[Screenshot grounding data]
^^^^

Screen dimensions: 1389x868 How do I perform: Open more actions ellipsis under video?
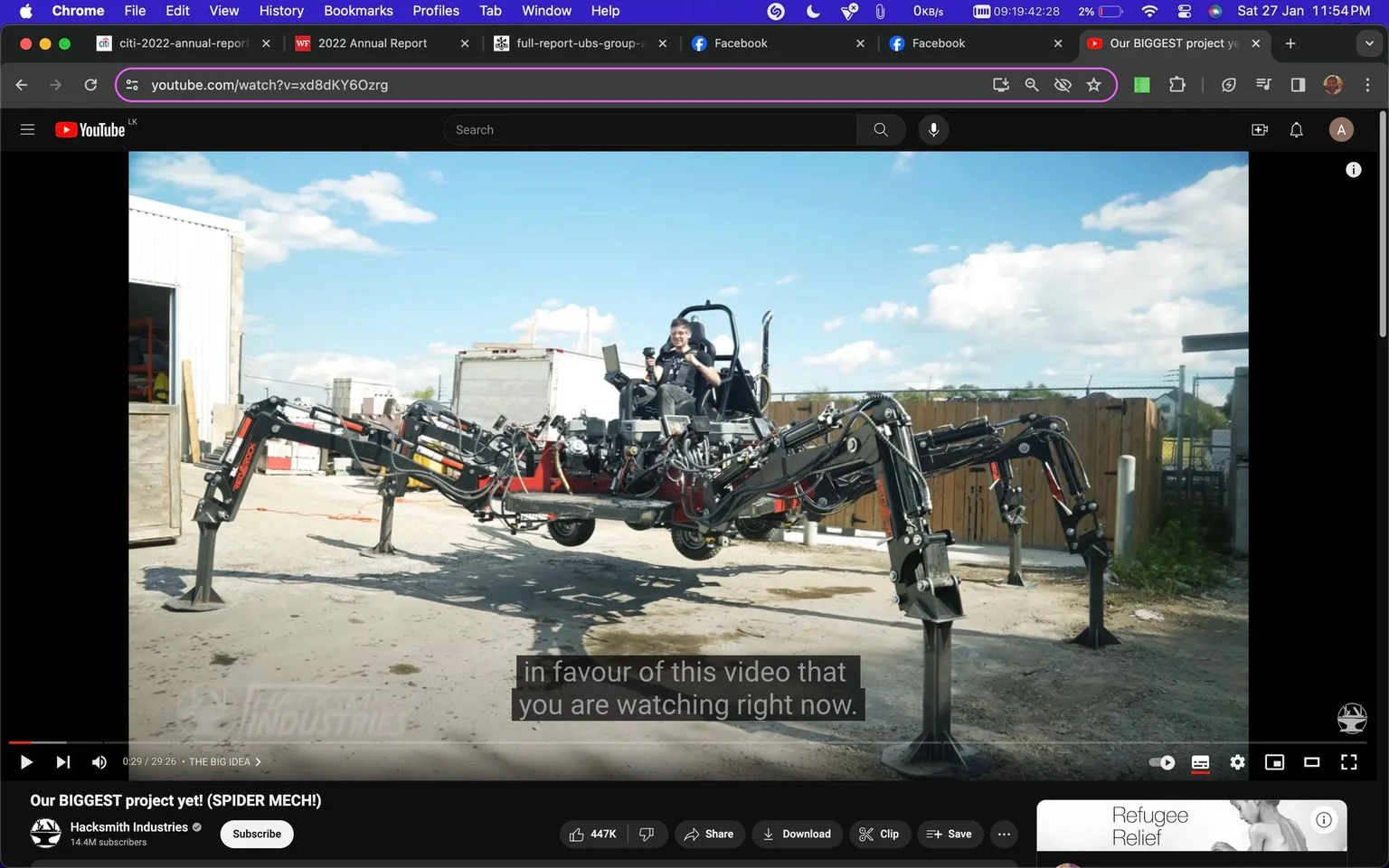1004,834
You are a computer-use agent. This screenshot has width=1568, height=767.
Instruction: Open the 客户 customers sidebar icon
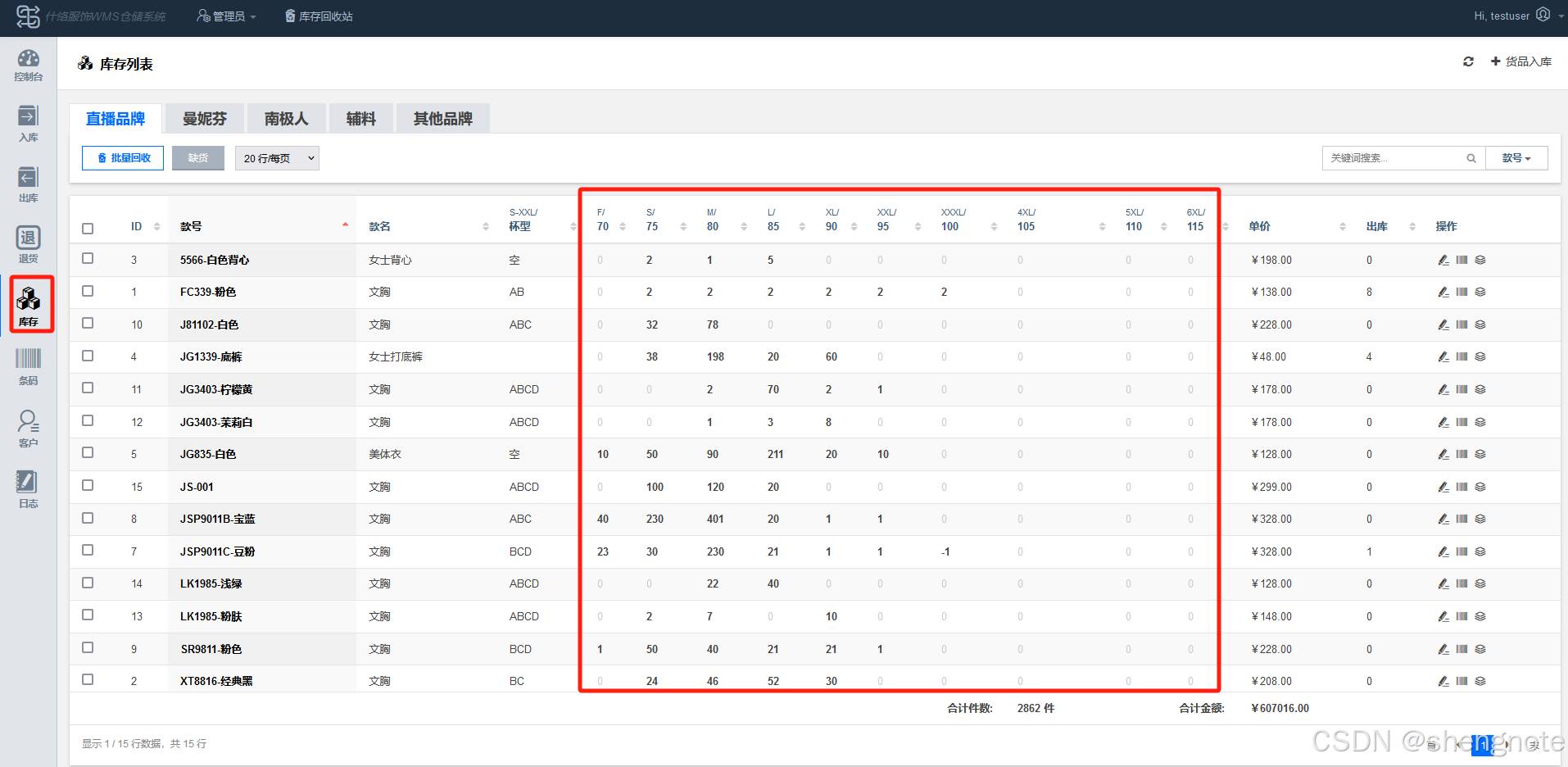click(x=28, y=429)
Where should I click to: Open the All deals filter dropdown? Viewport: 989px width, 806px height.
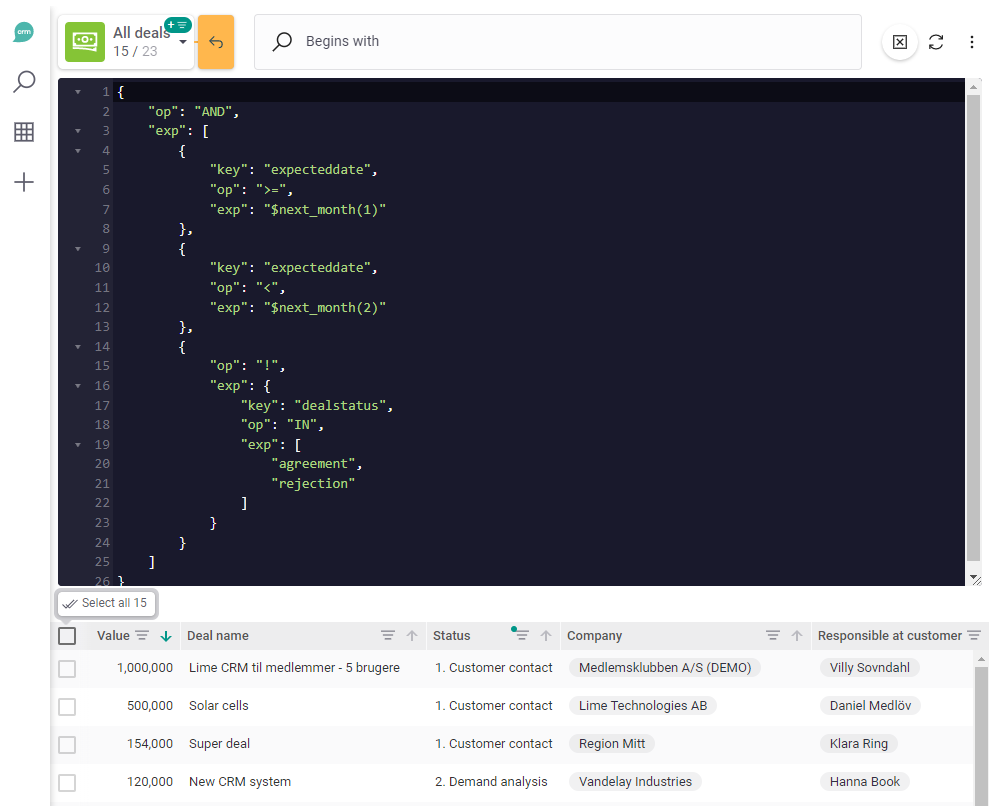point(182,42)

^^^^

__WORK ORDER__.
In the entries above, find the line containing "Instruction: Open the". Transcribe it and every later line to the end, exactly, and leave out the pictures.

__SOLUTION TO THE PROBLEM__.
Instruction: Open the 客户 customers sidebar icon
click(x=28, y=429)
Where should I click to: Open the All deals filter dropdown? Viewport: 989px width, 806px height.
point(182,42)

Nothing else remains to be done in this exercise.